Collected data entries

+ + +

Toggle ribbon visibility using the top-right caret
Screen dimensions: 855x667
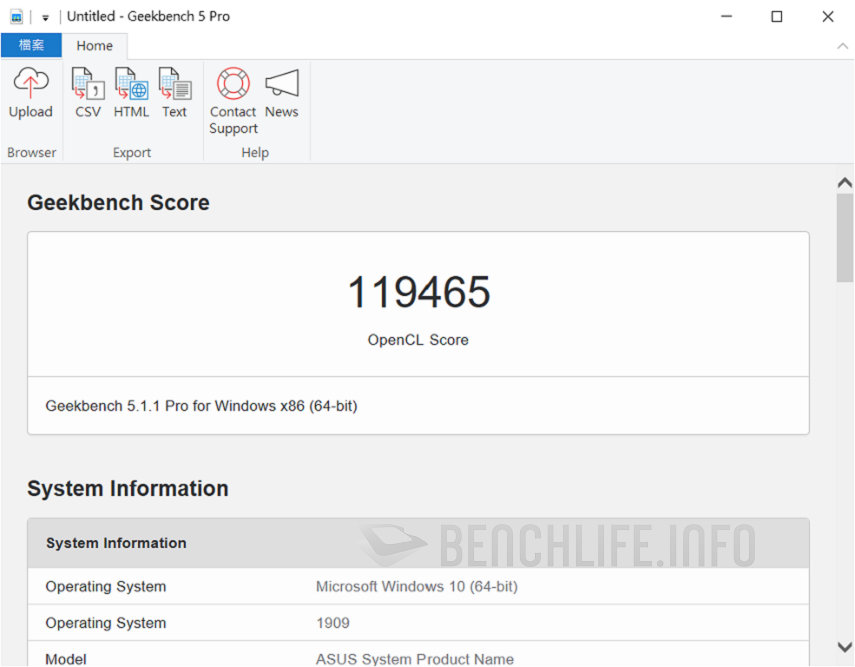coord(844,46)
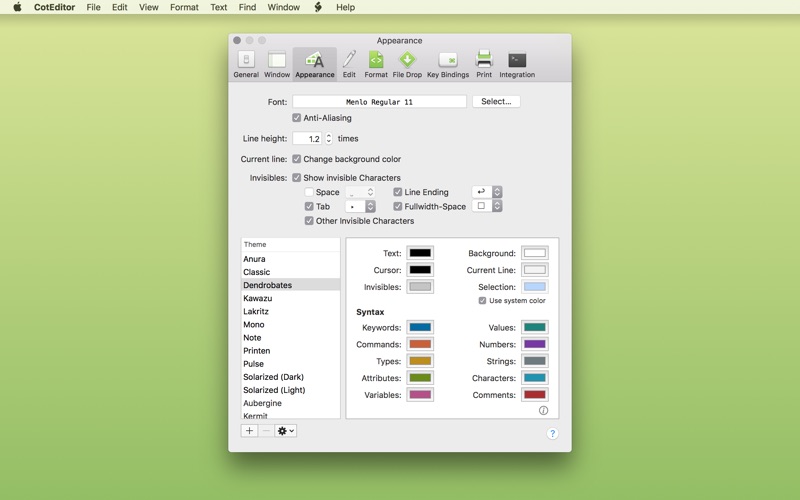The width and height of the screenshot is (800, 500).
Task: Select the Solarized (Dark) theme
Action: tap(274, 377)
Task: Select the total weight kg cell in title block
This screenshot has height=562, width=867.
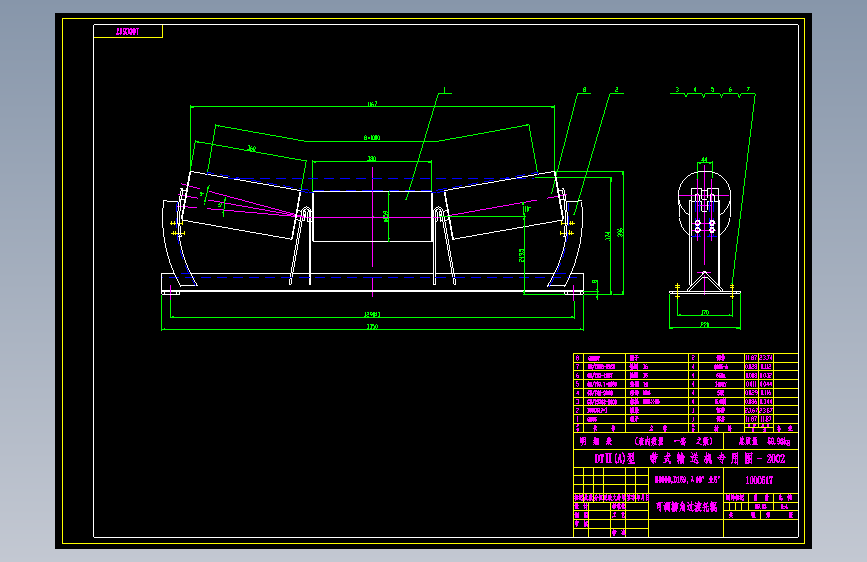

+ + +

§ WHAT THE EXERCISE ASKS
All of the data must be given again exactly, without the pictures.

§ RESULT FOR THIS TASK
Toggle ribbon visibility using the top-right caret
Screen dimensions: 855x667
coord(844,46)
The width and height of the screenshot is (800, 500).
Task: Select the Solarized (Dark) theme
Action: tap(274, 377)
Task: Select the total weight kg cell in title block
This screenshot has height=562, width=867.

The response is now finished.